Transcribe the records that follow, keeping every word as it stands.

[Pixel coordinate grounding data]
==*==

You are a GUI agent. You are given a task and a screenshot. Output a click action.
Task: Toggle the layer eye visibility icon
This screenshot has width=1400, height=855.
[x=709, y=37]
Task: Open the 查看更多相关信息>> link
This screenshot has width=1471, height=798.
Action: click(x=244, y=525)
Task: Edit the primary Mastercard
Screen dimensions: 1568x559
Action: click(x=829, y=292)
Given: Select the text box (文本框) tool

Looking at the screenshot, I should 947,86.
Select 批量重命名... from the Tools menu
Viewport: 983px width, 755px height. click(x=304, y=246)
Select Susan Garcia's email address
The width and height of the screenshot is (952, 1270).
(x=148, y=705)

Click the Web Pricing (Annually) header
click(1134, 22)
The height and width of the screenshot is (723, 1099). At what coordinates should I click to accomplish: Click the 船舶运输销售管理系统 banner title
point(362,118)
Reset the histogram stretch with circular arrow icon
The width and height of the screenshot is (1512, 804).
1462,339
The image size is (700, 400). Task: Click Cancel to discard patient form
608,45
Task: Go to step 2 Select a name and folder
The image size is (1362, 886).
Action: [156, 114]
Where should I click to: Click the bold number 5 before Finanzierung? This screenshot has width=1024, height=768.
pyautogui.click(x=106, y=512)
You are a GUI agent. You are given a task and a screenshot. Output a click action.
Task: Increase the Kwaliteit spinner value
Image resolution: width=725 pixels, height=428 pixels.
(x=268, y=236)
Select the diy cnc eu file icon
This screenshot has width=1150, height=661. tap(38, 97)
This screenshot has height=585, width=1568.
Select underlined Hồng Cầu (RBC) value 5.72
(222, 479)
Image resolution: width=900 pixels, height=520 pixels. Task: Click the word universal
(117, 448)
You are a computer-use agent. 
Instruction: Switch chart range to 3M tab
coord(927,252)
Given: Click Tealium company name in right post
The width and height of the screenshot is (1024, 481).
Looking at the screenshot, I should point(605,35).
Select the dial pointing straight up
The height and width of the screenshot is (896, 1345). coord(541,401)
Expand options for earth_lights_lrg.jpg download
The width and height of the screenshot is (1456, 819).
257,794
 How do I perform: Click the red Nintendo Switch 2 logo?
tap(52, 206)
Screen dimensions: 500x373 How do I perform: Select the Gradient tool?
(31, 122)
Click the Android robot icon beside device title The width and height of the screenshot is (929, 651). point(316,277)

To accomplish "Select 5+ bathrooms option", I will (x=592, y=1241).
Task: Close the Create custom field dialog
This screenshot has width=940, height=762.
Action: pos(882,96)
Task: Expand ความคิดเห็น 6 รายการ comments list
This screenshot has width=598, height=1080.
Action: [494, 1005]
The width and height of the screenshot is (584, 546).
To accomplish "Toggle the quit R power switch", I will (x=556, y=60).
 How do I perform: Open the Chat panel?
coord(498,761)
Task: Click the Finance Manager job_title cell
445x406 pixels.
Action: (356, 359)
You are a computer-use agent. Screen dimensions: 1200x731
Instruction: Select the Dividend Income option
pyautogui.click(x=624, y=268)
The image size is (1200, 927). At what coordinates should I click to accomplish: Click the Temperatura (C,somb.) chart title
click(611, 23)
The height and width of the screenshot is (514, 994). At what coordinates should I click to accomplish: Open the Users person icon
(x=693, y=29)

==*==

§ **Problem solution**
You are a GUI agent. You are given a task and a screenshot. Output a click action.
Task: Toggle the layer eye visibility icon
This screenshot has width=1400, height=855.
[x=709, y=37]
Task: Open the 查看更多相关信息>> link
This screenshot has width=1471, height=798.
Action: click(x=244, y=525)
Task: Edit the primary Mastercard
Screen dimensions: 1568x559
Action: click(x=829, y=292)
Given: Select the text box (文本框) tool

Looking at the screenshot, I should 947,86.
Select 批量重命名... from the Tools menu
Viewport: 983px width, 755px height. click(x=304, y=246)
Select Susan Garcia's email address
The width and height of the screenshot is (952, 1270).
(x=148, y=705)

Click the Web Pricing (Annually) header
click(1134, 22)
The height and width of the screenshot is (723, 1099). At what coordinates should I click to accomplish: Click the 船舶运输销售管理系统 banner title
point(362,118)
Reset the histogram stretch with circular arrow icon
The width and height of the screenshot is (1512, 804).
1462,339
The image size is (700, 400). Task: Click Cancel to discard patient form
608,45
Task: Go to step 2 Select a name and folder
The image size is (1362, 886).
Action: [156, 114]
Where should I click to: Click the bold number 5 before Finanzierung? This screenshot has width=1024, height=768.
pyautogui.click(x=106, y=512)
You are a GUI agent. You are given a task and a screenshot. Output a click action.
Task: Increase the Kwaliteit spinner value
Image resolution: width=725 pixels, height=428 pixels.
(x=268, y=236)
Select the diy cnc eu file icon
This screenshot has width=1150, height=661. tap(38, 97)
This screenshot has height=585, width=1568.
Select underlined Hồng Cầu (RBC) value 5.72
(222, 479)
Image resolution: width=900 pixels, height=520 pixels. Task: Click the word universal
(117, 448)
You are a computer-use agent. 
Instruction: Switch chart range to 3M tab
coord(927,252)
Given: Click Tealium company name in right post
The width and height of the screenshot is (1024, 481).
Looking at the screenshot, I should point(605,35).
Select the dial pointing straight up
The height and width of the screenshot is (896, 1345). coord(541,401)
Expand options for earth_lights_lrg.jpg download
The width and height of the screenshot is (1456, 819).
257,794
 How do I perform: Click the red Nintendo Switch 2 logo?
tap(52, 206)
Screen dimensions: 500x373 How do I perform: Select the Gradient tool?
(31, 122)
Click the Android robot icon beside device title The width and height of the screenshot is (929, 651). point(316,277)

To accomplish "Select 5+ bathrooms option", I will (x=592, y=1241).
Task: Close the Create custom field dialog
This screenshot has width=940, height=762.
Action: pos(882,96)
Task: Expand ความคิดเห็น 6 รายการ comments list
This screenshot has width=598, height=1080.
Action: [494, 1005]
The width and height of the screenshot is (584, 546).
To accomplish "Toggle the quit R power switch", I will (x=556, y=60).
 How do I perform: Open the Chat panel?
coord(498,761)
Task: Click the Finance Manager job_title cell
445x406 pixels.
Action: (356, 359)
You are a computer-use agent. Screen dimensions: 1200x731
Instruction: Select the Dividend Income option
pyautogui.click(x=624, y=268)
The image size is (1200, 927). At what coordinates should I click to accomplish: Click the Temperatura (C,somb.) chart title
click(611, 23)
The height and width of the screenshot is (514, 994). At what coordinates should I click to accomplish: Open the Users person icon
(x=693, y=29)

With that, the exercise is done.